In my judgment those are independent findings of fact as to credibility made by the Immigration Judge irrespective of, and not dependent upon, the findings in relation to the applicant’s mother. It seems to me, therefore, that on the facts of this particular case the Immigration Judge was entitled to, and indeed did, properly follow the AA (Somalia) guidelines and dealt with the matter appropriately on all the evidence. Thus it was that, when the matter came for reconsideration before Senior Immigration Judge Taylor in February of this year, she plainly took the view, although she cited very fully from both AA and Ocampo, that no error of law could properly be detected in the Immigration Judge’s approach, because the Immigration Judge had both taken the factual matrix as a starting point and had then proceeded to deal with the evidence as the Immigration Judge found it to be as an independent exercise.

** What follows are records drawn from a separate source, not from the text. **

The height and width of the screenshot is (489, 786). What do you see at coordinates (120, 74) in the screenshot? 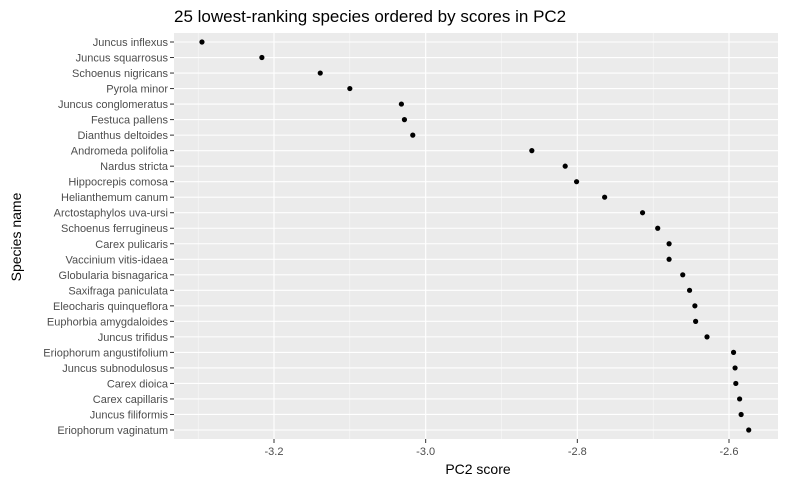
I see `y-tick-label: Schoenus nigricans` at bounding box center [120, 74].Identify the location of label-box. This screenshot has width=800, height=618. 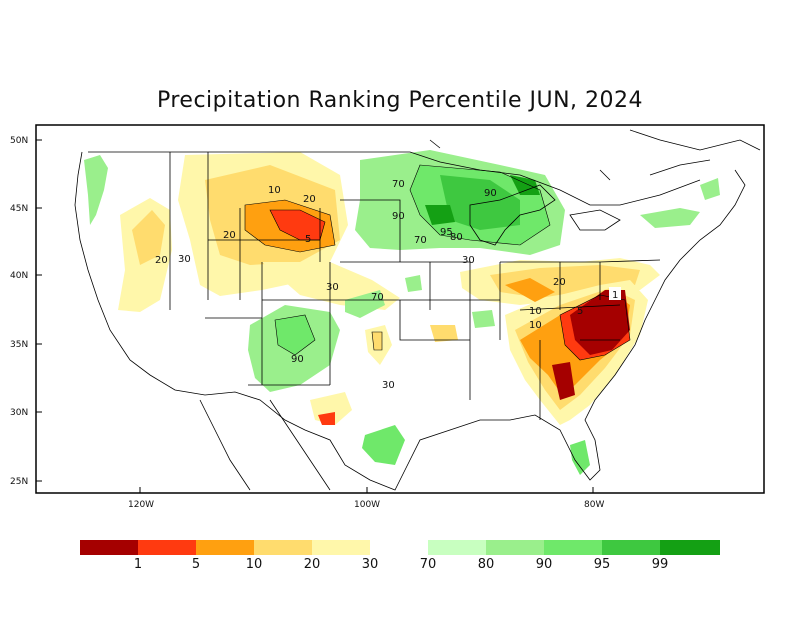
(615, 294).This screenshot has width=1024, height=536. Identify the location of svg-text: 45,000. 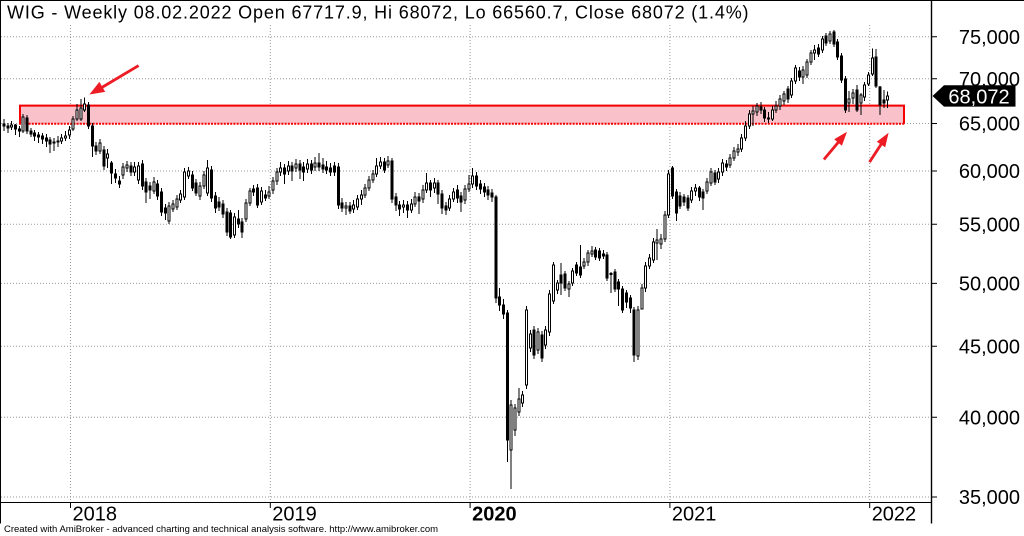
(990, 347).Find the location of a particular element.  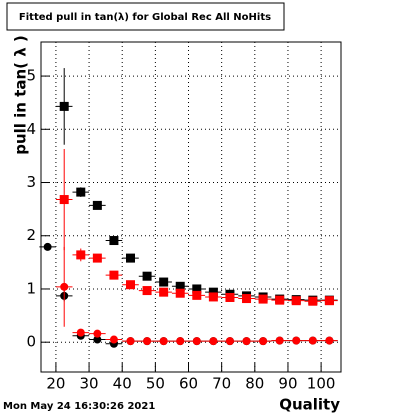

x-tick-label: 90 is located at coordinates (288, 384).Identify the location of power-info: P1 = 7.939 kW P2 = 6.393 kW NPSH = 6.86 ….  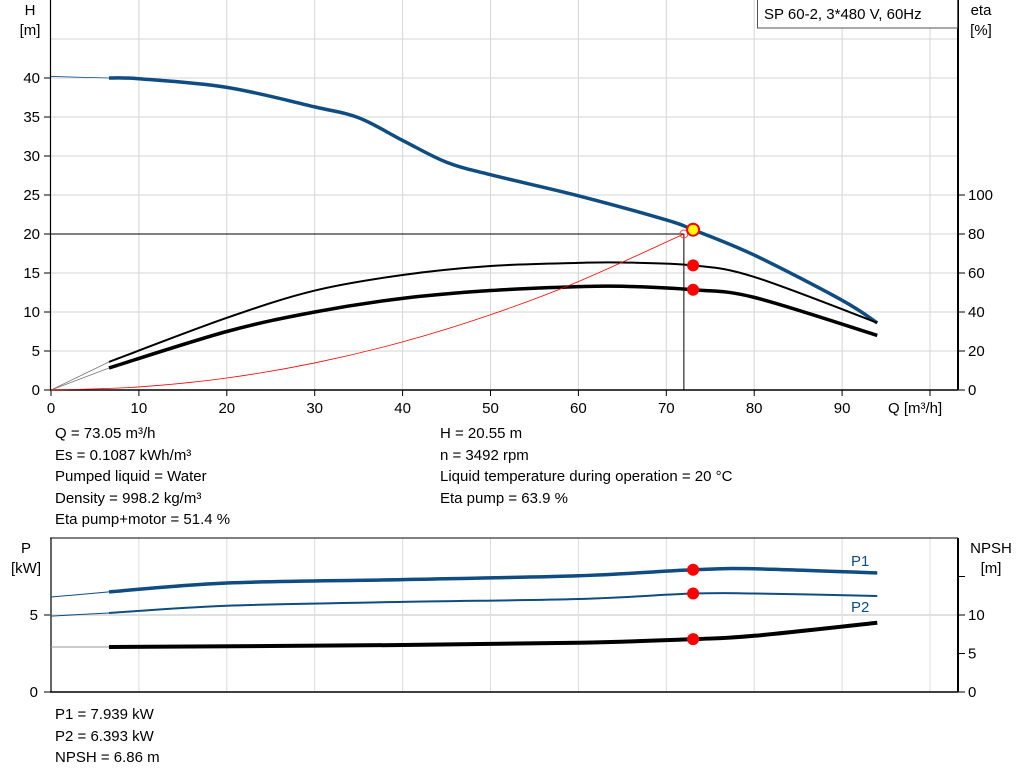
(108, 736).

In these circumstances it seems to me that the point which Mr Southey raises would be of interest and importance had Immigration Judge Lane not followed the AA and Ocampo guidelines. But it seems to me that, on the facts of this case, that is precisely what the Immigration Judge has properly done. In all the circumstances I do not think I can detect any error of law in the approach adopted by the Immigration Judge. That certainly was the view of Senior Immigration Judge Taylor. I bear in mind -- indeed it is at the forefront of my considerations -- that for this appeal to go forward I would have to take the view that it stands a reasonable prospect of success and, on the facts as they were found below to be, I do not think that it would. Whilst the point itself is one of importance and a suitable case will need, I think, to be reconsidered by this court, I have come to the clear view that this is not a case for that reconsideration and that therefore there is no compelling reason why this particular appeal should be heard.
And, accordingly, despite the attractive way it was put to me, the application will have to be refused.